Mark our words, the “Summer of the Fried Chicken Sandwich” (instigated by Fuku, ShakeShack, Mighty Quinn’s et al), may soon give way to the “Autumn of the Veggie Burger,” foreshadowed by Superiority Burger, Nu Burger, and No. 7 Veggie. But before the tide inexorably turns towards virtuous bean and seitan patties, there’s still time to pay your respects to Brooklyn’s best deep-fried contenders in all their many forms, from the Israeli pitas at Batata to the Mexican cemitas at El Tenampa to the all-American gut-bombs at Shake Shack.
Shake Shack’s ChickenShack: Seemingly in direct answer to Fuku, Shake Shack jumpstarted fried chicken mania in Brooklyn, debuting it’s first ever limited edition sandwich—an agreeably crunchy and craggy cutlet, crowned with lettuce, pickles and buttermilk mayo—at its three borough locations.
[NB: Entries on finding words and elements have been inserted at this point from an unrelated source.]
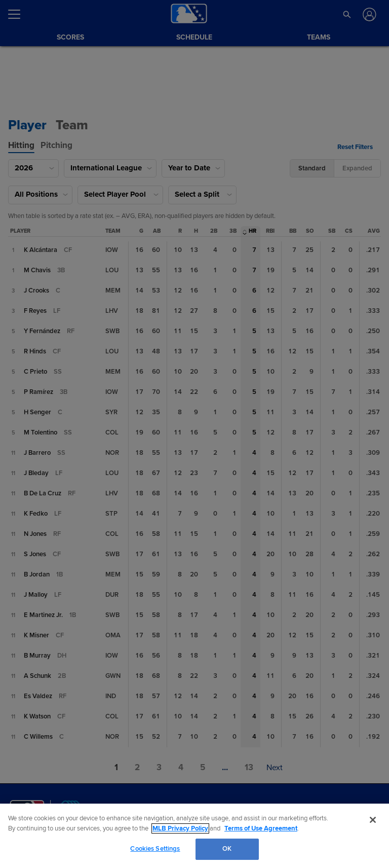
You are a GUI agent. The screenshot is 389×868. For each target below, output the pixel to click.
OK (227, 849)
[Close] (373, 820)
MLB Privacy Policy (180, 828)
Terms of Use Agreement (261, 828)
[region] (194, 836)
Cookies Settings (155, 849)
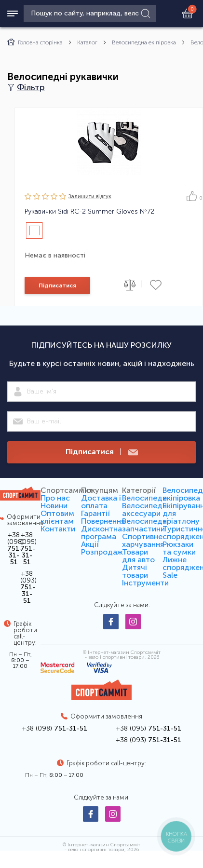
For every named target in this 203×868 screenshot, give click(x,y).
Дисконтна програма (101, 532)
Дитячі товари (135, 571)
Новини (54, 505)
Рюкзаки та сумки (179, 548)
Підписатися (57, 285)
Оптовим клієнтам (57, 517)
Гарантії (95, 513)
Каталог (87, 42)
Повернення (103, 521)
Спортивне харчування (143, 540)
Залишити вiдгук (90, 196)
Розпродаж (102, 552)
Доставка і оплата (101, 502)
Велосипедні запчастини (145, 525)
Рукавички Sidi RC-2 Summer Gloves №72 (89, 212)
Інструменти (145, 583)
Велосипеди (144, 498)
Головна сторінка (35, 42)
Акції (90, 544)
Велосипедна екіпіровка (144, 42)
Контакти (58, 529)
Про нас (55, 498)
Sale (170, 575)
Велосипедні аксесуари (145, 509)
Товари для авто (138, 556)
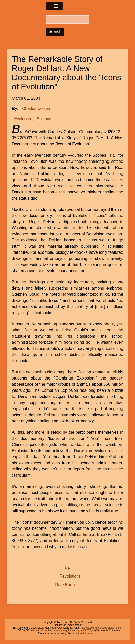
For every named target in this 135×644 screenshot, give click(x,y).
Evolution (23, 119)
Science (44, 119)
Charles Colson (36, 108)
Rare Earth (65, 585)
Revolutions (70, 576)
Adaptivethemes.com (84, 633)
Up (68, 567)
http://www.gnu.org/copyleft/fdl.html (100, 628)
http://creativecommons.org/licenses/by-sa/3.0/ (62, 630)
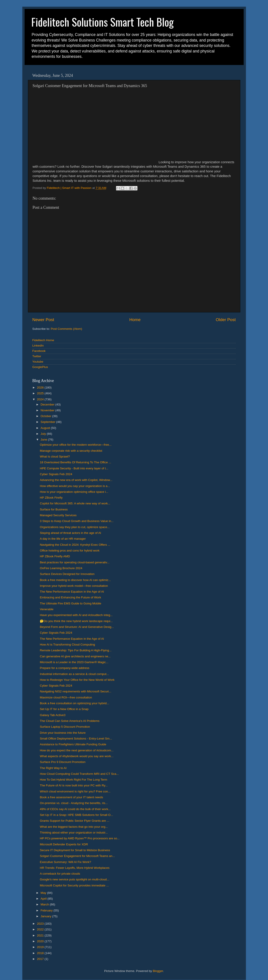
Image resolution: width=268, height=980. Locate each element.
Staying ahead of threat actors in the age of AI (70, 533)
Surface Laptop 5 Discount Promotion (65, 727)
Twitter (37, 356)
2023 (41, 923)
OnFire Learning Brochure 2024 (61, 568)
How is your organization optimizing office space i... (74, 492)
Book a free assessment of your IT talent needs (72, 797)
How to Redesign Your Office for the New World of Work (77, 679)
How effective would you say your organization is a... (75, 486)
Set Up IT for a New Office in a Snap (64, 709)
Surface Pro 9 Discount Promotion (62, 762)
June (44, 439)
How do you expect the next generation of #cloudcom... (77, 750)
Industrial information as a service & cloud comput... (74, 674)
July (44, 434)
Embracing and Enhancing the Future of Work (70, 597)
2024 (41, 399)
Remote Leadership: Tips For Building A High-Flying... (75, 650)
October (46, 416)
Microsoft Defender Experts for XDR (64, 844)
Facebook (39, 351)
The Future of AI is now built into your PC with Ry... (74, 785)
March (45, 904)
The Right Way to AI (53, 768)
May (44, 892)
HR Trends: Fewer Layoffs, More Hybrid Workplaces (75, 868)
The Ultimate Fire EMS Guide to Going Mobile (70, 603)
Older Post (226, 320)
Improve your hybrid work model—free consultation (74, 585)
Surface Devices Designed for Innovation (67, 574)
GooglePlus (40, 367)
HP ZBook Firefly (51, 498)
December (48, 404)
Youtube (38, 361)
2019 (41, 947)
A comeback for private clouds (60, 873)
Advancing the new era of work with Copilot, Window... (76, 480)
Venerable (46, 609)
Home (135, 320)
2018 (41, 953)
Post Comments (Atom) (66, 329)
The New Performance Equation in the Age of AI (72, 592)
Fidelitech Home (43, 340)
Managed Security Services (58, 515)
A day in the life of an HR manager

And, just as at Fuku, it promptly sold out, allowing buzz to exponentially grow during the single, ChickenShack-free week that followed.
Batata’s Schnitzel Pita: At the teeny Israeli storefront, Batata, fried chicken comes in the guise of floppy breaded schnitzel, tucked into plush pitas with swaths of tahini, a tumble of sautéed mushrooms and fried onions, and a scoop of Israeli salad, made with coarsely chopped tomatoes, cucumbers and bell peppers, enlivened with lemon juice and fresh mint.
3021 Fort Hamilton Parkway, Windsor Terrace
The Heyward’s Fried Chicken Sandwich: We appreciate how the Heyward’s sandwich strays from the trending, fast food formula, by tipping its hat to both po boys and hot fried chicken, featuring N’awlins-sourced French bread and lip-tingling cutlets of boneless poultry, that have been liberally brined and sauced in a scarlet pepper puree.
258 Wythe Avenue, Williamsburg
Steve’s Pork Store’s Fried Chicken Hero: Brooklyn may be ground zero for overstuffed Italian heroes, but we’d pit the sandwiches at Steve’s against Defonte’s or Lioni’s any day of the week. A mere $6.50 buys you a full length of Cammareri bread (the place Nic Cage so famously toiled in Moonstruck) paved with house-made mozzarella and antibiotic-free chicken taken straight from the butcher case, and moistened with clods of garlic-bombed broccoli rabe.
1602 Bath Avenue, Bath Beach
El Tenampa’s Fried Chicken Cemita: The Dagwood of chicken sandwiches, Mexican cemitas at this Sunset Park deli are outfitted with crescents of avocado, red onion and iceberg lettuce, laid atop thinly-pounded planks of fried chicken, and positioned on a landing pad of mashed black beans, crumbly white cheese and tangy crema.
706 4th Avenue, Sunset Park
Eugene and Co.’s Crispy Chicken Sandwich: Chewy ciabatta may be a distinctly more challenging a vessel than, say, Martin’s potato rolls, but it eases up under the weight of a tawny-crumbed brick of chicken, piled with peppery watercress and a rainbow of pickled vegetables.
397 Tompkins Avenue, Bed Stuy
Boomwich’s Buffalo à la Chicken: Essentially a buffalo wing in sandwich form, chicken chunks are set aflame in rivers of Frank’s Red Hot, before being nestled in pretzel rolls alongside nobs of milky, fresh mozzarella, and haystacks of ranch-tossed celery-carrot slaw.
311 Atlantic Avenue, Boerum Hill
Montana’s Trail House’s Chicken Biscuit: The Commodore and Pies n’ Thighs definitely hold dominion in Williamsburg, but Montana’s Trail House is where Bushwick brunchers are advised to go for their fried chicken biscuit fix, anointed with honey butter, apple jam and house hot sauce.